In a time of all the talk of cost, why is there not more condemnation of the cost of the MRI and the interpretation of it by the radiologist by our “experts.”
Anyway here is the article. Keep in mind I have done thousands of prostate biopsies in my career and the expense of the procedure, the ultrasound, the materials used and what is paid to me for doing is less expensive than an MRI alone. Where is the outrage?
Poor little ole PSA. The Rodney Dangerfield of Medicine. Are the letters MRI more sexually appealing than the letters PSA. Oh by the way…why do you order a MRI in the first place? You guessed it…an elevated PSA…that dirty rascal keeps popping his knarly little ole head…don’t he?
Feel free to opine…if you are well versed in the MRI movement, the benefits, the cost, and why it should be the only study done on men suspected of prostate cancer please…comment. I truly want to be enlightened. Predict the future.

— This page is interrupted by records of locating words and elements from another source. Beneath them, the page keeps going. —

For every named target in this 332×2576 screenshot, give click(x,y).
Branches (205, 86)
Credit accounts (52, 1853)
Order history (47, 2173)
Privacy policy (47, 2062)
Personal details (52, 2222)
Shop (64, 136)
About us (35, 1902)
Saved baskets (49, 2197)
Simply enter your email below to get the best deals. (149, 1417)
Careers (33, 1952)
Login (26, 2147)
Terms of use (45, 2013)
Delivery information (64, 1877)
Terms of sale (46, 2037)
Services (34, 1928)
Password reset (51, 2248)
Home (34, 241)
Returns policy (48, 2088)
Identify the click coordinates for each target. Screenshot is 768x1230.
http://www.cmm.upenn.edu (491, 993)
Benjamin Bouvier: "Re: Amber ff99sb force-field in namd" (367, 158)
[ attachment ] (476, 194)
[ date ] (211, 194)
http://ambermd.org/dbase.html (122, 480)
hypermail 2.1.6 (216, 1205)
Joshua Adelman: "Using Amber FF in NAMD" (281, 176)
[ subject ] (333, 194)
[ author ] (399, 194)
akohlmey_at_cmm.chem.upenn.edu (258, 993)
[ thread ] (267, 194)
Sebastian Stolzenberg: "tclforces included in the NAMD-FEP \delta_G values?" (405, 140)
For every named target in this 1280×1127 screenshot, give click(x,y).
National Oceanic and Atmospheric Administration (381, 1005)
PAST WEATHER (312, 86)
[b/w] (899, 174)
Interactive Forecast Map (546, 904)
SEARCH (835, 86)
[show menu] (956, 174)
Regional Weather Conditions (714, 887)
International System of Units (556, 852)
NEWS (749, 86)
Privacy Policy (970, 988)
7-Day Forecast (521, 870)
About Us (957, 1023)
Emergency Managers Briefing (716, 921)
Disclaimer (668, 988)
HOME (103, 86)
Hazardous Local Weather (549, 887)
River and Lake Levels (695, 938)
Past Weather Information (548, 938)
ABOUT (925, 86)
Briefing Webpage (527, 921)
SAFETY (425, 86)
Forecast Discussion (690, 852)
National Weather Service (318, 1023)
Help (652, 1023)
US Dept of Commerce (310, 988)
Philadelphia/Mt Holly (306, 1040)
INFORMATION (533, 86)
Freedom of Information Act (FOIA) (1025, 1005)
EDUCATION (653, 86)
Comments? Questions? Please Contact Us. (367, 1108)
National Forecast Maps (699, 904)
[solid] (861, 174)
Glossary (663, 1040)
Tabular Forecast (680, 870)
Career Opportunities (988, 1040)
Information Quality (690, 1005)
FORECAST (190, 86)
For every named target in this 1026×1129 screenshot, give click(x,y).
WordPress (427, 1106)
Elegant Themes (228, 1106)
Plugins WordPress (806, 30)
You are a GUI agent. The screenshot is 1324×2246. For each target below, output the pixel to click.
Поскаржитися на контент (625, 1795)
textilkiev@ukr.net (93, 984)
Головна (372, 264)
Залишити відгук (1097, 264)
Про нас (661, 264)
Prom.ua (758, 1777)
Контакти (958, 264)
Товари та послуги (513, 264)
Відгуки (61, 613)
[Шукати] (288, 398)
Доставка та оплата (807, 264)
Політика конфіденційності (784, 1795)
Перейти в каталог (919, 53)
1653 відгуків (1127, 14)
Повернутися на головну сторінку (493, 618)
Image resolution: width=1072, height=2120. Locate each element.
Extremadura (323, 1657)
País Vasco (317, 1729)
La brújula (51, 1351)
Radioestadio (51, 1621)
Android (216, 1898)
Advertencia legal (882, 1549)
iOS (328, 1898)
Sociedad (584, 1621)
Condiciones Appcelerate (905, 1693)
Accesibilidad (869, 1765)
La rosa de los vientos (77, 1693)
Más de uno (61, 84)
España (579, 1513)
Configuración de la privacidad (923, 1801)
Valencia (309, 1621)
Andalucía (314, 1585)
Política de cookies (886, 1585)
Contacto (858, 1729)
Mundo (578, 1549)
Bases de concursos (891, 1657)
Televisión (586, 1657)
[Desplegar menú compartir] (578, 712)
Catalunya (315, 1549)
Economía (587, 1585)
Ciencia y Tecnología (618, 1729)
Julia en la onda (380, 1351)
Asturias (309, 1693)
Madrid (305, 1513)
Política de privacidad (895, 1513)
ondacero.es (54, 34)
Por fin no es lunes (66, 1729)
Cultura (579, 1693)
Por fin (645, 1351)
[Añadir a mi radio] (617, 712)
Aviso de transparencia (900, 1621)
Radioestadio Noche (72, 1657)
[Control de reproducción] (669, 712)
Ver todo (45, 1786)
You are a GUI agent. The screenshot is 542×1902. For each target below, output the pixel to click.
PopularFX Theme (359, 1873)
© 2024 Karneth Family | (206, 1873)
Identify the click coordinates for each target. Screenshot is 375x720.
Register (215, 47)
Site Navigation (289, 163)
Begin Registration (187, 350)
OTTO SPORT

Prostate MRI in the Prebiopsy Setting
Urology – June 15, 2016 – Vol. 34 – No. 3
Prostate MRI in the prebiopsy setting may help identify Gleason 7 and higher cancers.
Article Reviewed: Prebiopsy MRI and MRI-Ultrasound Fusion-Targeted Prostate Biopsy in Men With Previous Negative Biopsies: Impact on Repeat Biopsy Strategies. Mendhiratta N, Meng X, et al: Urology; 2015;86 (December): 1192-1198.
Background: Prostate MRI has seen an explosion of use over the past 5 years. The perceived benefit of prostate MRI is in the identification of high-grade disease and thereby decreasing the overdetection of clinically insignificant prostate cancers.
Participants: Patients presenting to a single institution with elevated prostate-specific antigen (PSA) levels.
Methods: Patients underwent multiparametric prostate MRI with a 3 Tesla unit. Prostate lesions were scored on a scale of 1 to 5, with 5 being very high probability of cancer. Patients with target lesions underwent targeted biopsy with a standard 12-core template biopsy. Patients with a normal MRI were not included in the study, as targeted biopsy could not be performed.
Results: 352 patients were included in the study. Prostate cancer was identified in 207 men. Cancer detection rate was higher in the standard template group (49.2%) than in the targeted biopsy group (43.5%). However, targeted biopsies detected more Gleason 7 or greater disease (88.6%) compared to the standard template (77.3%). Higher volumes of clinically insignificant prostate cancers were detected by standard biopsies. Using suspicion level of 4 and 5, 85.9% of patients were found to have prostate cancer, with 69.1% having Gleason 7 or higher. Using suspicion level 4 and 5, sensitivity, specificity, and negative and positive predictive value were 78.0%, 81.6%, 87.6% and 69.1%, respectively, for finding Gleason 7 or greater disease.
Conclusions: For men with elevated PSA levels, multiparametric MRI is a valuable tool in the prebiopsy setting for detecting clinically significant disease.
Reviewer’s Comments: The authors present compelling data for the addition of MRI in the prebiopsy setting for patients with elevated PSA. What is not included in the study are the data for those patients with negative prostate MRI. In addition, MRI is an expensive imaging modality. Does improved detection of Gleason 7 prostate cancers justify the cost on a population level?(Reviewer–Michael Poch, MD).